(Part of a data file)
++++++++++

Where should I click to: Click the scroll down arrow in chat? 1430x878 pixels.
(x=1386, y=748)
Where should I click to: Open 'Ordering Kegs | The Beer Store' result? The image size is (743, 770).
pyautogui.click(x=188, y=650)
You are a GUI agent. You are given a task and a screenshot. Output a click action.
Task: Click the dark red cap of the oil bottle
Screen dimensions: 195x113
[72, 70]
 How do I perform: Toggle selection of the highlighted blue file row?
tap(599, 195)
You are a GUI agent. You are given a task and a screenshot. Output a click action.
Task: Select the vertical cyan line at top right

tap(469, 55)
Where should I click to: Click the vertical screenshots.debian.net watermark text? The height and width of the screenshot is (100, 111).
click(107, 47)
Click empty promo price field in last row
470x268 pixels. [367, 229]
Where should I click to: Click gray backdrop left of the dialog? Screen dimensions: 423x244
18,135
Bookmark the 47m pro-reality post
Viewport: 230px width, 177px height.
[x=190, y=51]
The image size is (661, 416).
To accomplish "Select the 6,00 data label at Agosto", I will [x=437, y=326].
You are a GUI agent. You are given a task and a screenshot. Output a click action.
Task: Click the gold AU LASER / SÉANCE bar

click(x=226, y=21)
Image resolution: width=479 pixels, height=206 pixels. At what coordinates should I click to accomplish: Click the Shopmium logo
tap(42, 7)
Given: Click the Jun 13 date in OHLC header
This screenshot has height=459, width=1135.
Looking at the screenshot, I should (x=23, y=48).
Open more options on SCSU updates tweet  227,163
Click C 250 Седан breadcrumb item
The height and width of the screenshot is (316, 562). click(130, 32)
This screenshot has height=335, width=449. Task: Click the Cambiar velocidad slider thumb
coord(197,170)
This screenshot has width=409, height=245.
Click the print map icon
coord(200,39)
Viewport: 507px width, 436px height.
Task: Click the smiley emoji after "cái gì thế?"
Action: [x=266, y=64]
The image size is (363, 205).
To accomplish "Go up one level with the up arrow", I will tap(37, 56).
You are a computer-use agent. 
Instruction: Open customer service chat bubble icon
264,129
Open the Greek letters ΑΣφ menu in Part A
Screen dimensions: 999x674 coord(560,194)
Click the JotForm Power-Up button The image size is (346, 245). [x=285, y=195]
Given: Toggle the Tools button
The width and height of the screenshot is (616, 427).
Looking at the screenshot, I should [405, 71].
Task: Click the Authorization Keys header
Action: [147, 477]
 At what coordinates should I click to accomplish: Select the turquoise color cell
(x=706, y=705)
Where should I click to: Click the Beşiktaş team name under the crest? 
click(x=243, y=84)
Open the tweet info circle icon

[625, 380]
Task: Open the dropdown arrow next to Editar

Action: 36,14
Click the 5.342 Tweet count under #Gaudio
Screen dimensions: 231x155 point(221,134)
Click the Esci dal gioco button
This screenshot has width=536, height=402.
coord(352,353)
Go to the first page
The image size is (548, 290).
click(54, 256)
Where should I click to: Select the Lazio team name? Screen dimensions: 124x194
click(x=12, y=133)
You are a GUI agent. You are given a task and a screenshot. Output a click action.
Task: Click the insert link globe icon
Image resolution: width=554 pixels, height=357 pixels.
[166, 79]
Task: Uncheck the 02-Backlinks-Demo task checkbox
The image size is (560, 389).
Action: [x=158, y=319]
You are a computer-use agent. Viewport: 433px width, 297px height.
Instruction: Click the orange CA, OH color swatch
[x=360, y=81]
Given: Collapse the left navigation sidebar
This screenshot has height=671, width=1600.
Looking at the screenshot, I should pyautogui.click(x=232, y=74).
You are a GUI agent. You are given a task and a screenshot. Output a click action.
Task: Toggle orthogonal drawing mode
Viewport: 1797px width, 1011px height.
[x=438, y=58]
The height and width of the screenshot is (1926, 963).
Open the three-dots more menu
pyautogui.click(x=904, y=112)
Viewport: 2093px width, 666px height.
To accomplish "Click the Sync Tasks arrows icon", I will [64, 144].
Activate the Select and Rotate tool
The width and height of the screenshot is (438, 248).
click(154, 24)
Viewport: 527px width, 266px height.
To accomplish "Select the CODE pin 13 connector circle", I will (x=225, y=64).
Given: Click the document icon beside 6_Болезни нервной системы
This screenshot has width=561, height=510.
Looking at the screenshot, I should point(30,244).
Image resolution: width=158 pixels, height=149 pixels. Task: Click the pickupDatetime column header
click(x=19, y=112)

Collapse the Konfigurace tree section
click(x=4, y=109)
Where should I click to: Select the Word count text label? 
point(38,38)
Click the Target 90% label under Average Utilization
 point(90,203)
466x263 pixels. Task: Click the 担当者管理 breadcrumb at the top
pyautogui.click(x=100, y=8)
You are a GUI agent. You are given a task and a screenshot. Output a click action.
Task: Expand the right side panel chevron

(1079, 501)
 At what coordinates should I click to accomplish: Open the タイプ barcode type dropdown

++++++++++

Can you switch every "Where should I click to" in the material above to "Where do I click to" and leave everything else unchanged?

**EXERCISE OUTPUT:**
Where do I click to: Click the scroll down arrow in chat? 1430x878 pixels.
(x=1386, y=748)
Where do I click to: Open 'Ordering Kegs | The Beer Store' result? The image size is (743, 770).
pyautogui.click(x=188, y=650)
You are a GUI agent. You are given a task and a screenshot. Output a click action.
Task: Click the dark red cap of the oil bottle
Screen dimensions: 195x113
[72, 70]
 How do I perform: Toggle selection of the highlighted blue file row?
tap(599, 195)
You are a GUI agent. You are given a task and a screenshot. Output a click action.
Task: Select the vertical cyan line at top right

tap(469, 55)
Where do I click to: Click the vertical screenshots.debian.net watermark text? The height and width of the screenshot is (100, 111).
click(107, 47)
Click empty promo price field in last row
470x268 pixels. [367, 229]
Where do I click to: Click gray backdrop left of the dialog? Screen dimensions: 423x244
18,135
Bookmark the 47m pro-reality post
Viewport: 230px width, 177px height.
[x=190, y=51]
The image size is (661, 416).
To accomplish "Select the 6,00 data label at Agosto", I will [x=437, y=326].
You are a GUI agent. You are given a task and a screenshot. Output a click action.
Task: Click the gold AU LASER / SÉANCE bar

click(x=226, y=21)
Image resolution: width=479 pixels, height=206 pixels. At what coordinates should I click to accomplish: Click the Shopmium logo
tap(42, 7)
Given: Click the Jun 13 date in OHLC header
This screenshot has height=459, width=1135.
Looking at the screenshot, I should (x=23, y=48).
Open more options on SCSU updates tweet  227,163
Click C 250 Седан breadcrumb item
The height and width of the screenshot is (316, 562). click(130, 32)
This screenshot has height=335, width=449. Task: Click the Cambiar velocidad slider thumb
coord(197,170)
This screenshot has width=409, height=245.
Click the print map icon
coord(200,39)
Viewport: 507px width, 436px height.
Task: Click the smiley emoji after "cái gì thế?"
Action: [x=266, y=64]
The image size is (363, 205).
To accomplish "Go up one level with the up arrow", I will tap(37, 56).
You are a computer-use agent. 
Instruction: Open customer service chat bubble icon
264,129
Open the Greek letters ΑΣφ menu in Part A
Screen dimensions: 999x674 coord(560,194)
Click the JotForm Power-Up button The image size is (346, 245). [x=285, y=195]
Given: Toggle the Tools button
The width and height of the screenshot is (616, 427).
Looking at the screenshot, I should [405, 71].
Task: Click the Authorization Keys header
Action: [147, 477]
 At what coordinates should I click to accomplish: Select the turquoise color cell
(x=706, y=705)
Where do I click to: Click the Beşiktaş team name under the crest? 
click(x=243, y=84)
Open the tweet info circle icon

[625, 380]
Task: Open the dropdown arrow next to Editar

Action: 36,14
Click the 5.342 Tweet count under #Gaudio
Screen dimensions: 231x155 point(221,134)
Click the Esci dal gioco button
This screenshot has width=536, height=402.
coord(352,353)
Go to the first page
The image size is (548, 290).
click(54, 256)
Where do I click to: Select the Lazio team name? Screen dimensions: 124x194
click(x=12, y=133)
You are a GUI agent. You are given a task and a screenshot. Output a click action.
Task: Click the insert link globe icon
Image resolution: width=554 pixels, height=357 pixels.
[166, 79]
Task: Uncheck the 02-Backlinks-Demo task checkbox
The image size is (560, 389).
Action: [x=158, y=319]
You are a computer-use agent. Viewport: 433px width, 297px height.
Instruction: Click the orange CA, OH color swatch
[x=360, y=81]
Given: Collapse the left navigation sidebar
This screenshot has height=671, width=1600.
Looking at the screenshot, I should pyautogui.click(x=232, y=74).
You are a GUI agent. You are given a task and a screenshot. Output a click action.
Task: Toggle orthogonal drawing mode
Viewport: 1797px width, 1011px height.
[x=438, y=58]
The height and width of the screenshot is (1926, 963).
Open the three-dots more menu
pyautogui.click(x=904, y=112)
Viewport: 2093px width, 666px height.
To accomplish "Click the Sync Tasks arrows icon", I will [64, 144].
Activate the Select and Rotate tool
The width and height of the screenshot is (438, 248).
click(154, 24)
Viewport: 527px width, 266px height.
To accomplish "Select the CODE pin 13 connector circle", I will (x=225, y=64).
Given: Click the document icon beside 6_Болезни нервной системы
This screenshot has width=561, height=510.
Looking at the screenshot, I should point(30,244).
Image resolution: width=158 pixels, height=149 pixels. Task: Click the pickupDatetime column header
click(x=19, y=112)

Collapse the Konfigurace tree section
click(x=4, y=109)
Where do I click to: Select the Word count text label? 
point(38,38)
Click the Target 90% label under Average Utilization
 point(90,203)
466x263 pixels. Task: Click the 担当者管理 breadcrumb at the top
pyautogui.click(x=100, y=8)
You are a GUI agent. You are given a task and a screenshot. Output a click action.
Task: Expand the right side panel chevron

(1079, 501)
 At what coordinates should I click to accomplish: Open the タイプ barcode type dropdown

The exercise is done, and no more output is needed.